= Beginning of Section =

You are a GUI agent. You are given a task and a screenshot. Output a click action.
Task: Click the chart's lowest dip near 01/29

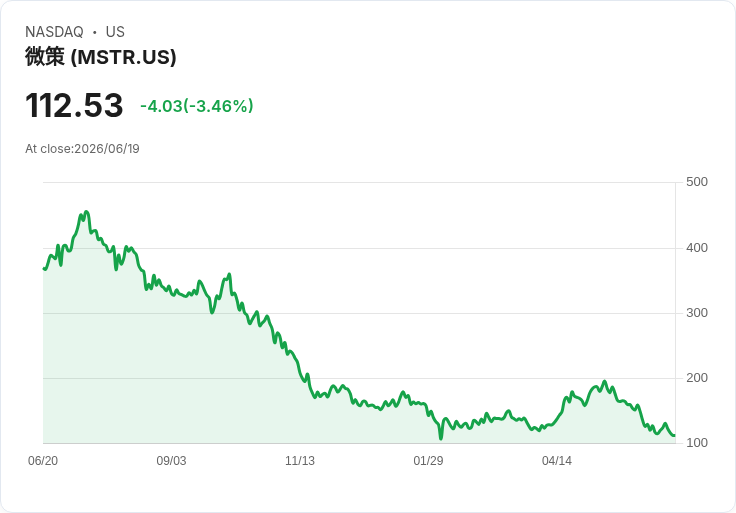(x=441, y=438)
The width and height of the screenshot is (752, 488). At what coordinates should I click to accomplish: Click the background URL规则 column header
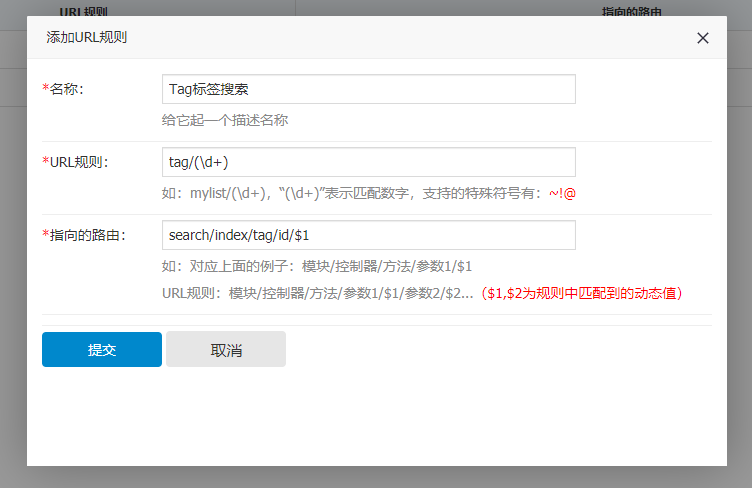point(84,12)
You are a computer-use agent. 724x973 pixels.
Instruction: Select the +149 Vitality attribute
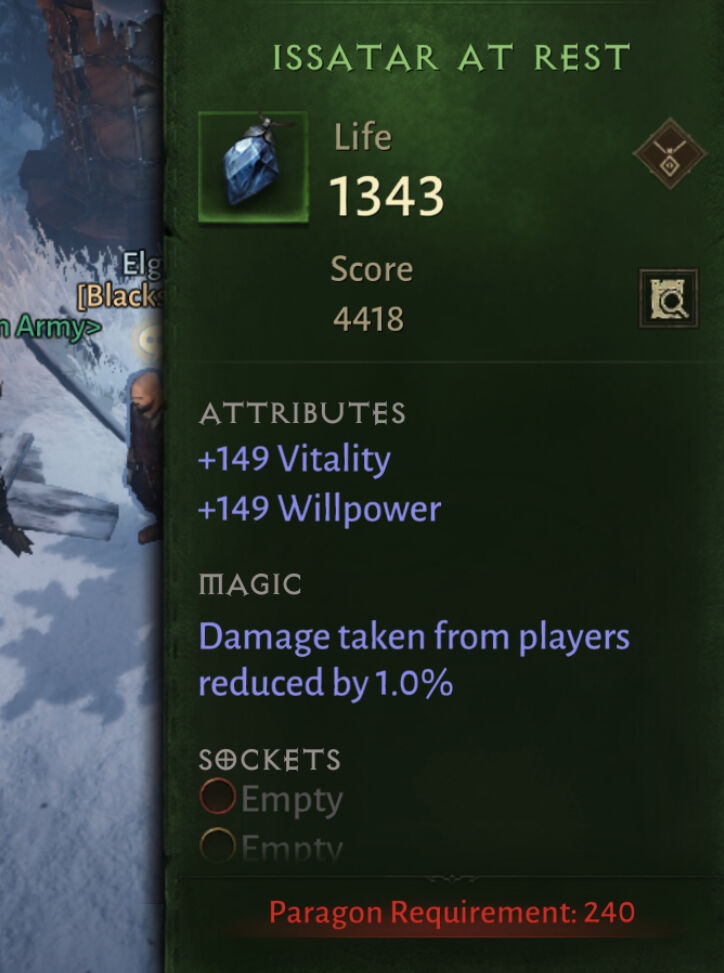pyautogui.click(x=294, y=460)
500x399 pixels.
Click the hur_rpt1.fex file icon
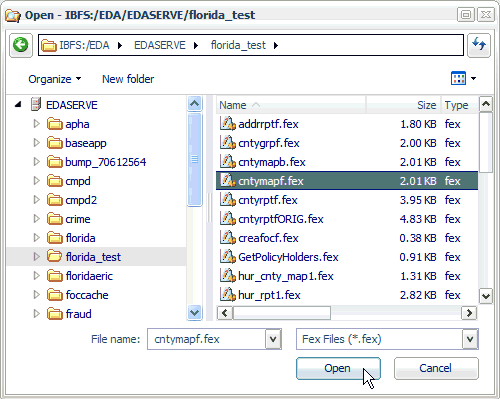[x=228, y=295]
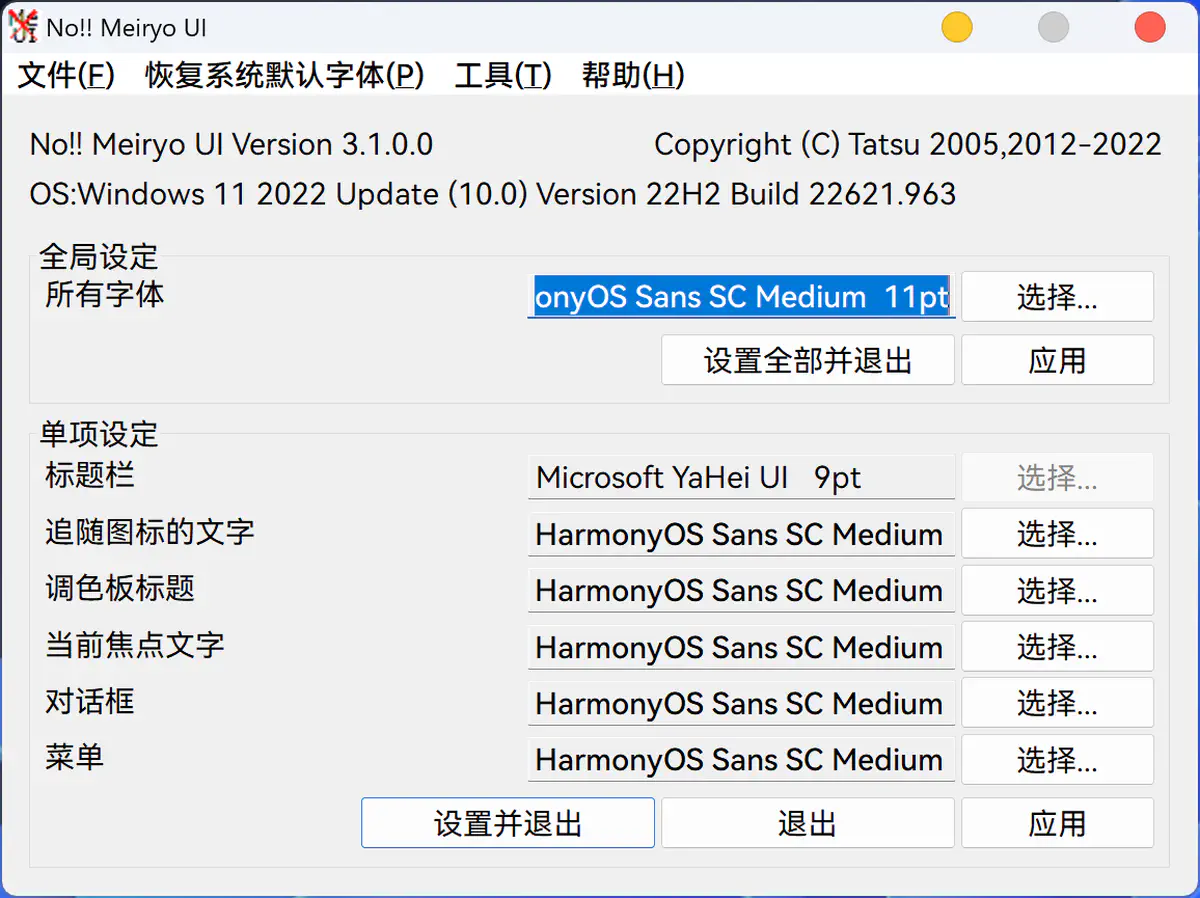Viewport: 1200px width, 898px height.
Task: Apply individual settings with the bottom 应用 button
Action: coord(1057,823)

= End of Section =

▶ **REQUIRED ACTION**:
Please repeat every record exactly as it stands, leaving out any pictures.

▶ **OUTPUT FOR THIS EXERCISE**:
You are a GUI agent. You are given a task and a screenshot. Output a click action.
Task: Click the chart's lowest dip near 01/29

(x=441, y=438)
The width and height of the screenshot is (752, 488). At what coordinates should I click to accomplish: Click the background URL规则 column header
point(84,12)
You are a computer-use agent. 724x973 pixels.
Instruction: Select the +149 Vitality attribute
pyautogui.click(x=294, y=460)
500x399 pixels.
Click the hur_rpt1.fex file icon
[x=228, y=295]
Viewport: 1200px width, 898px height.
Task: Apply individual settings with the bottom 应用 button
Action: coord(1057,823)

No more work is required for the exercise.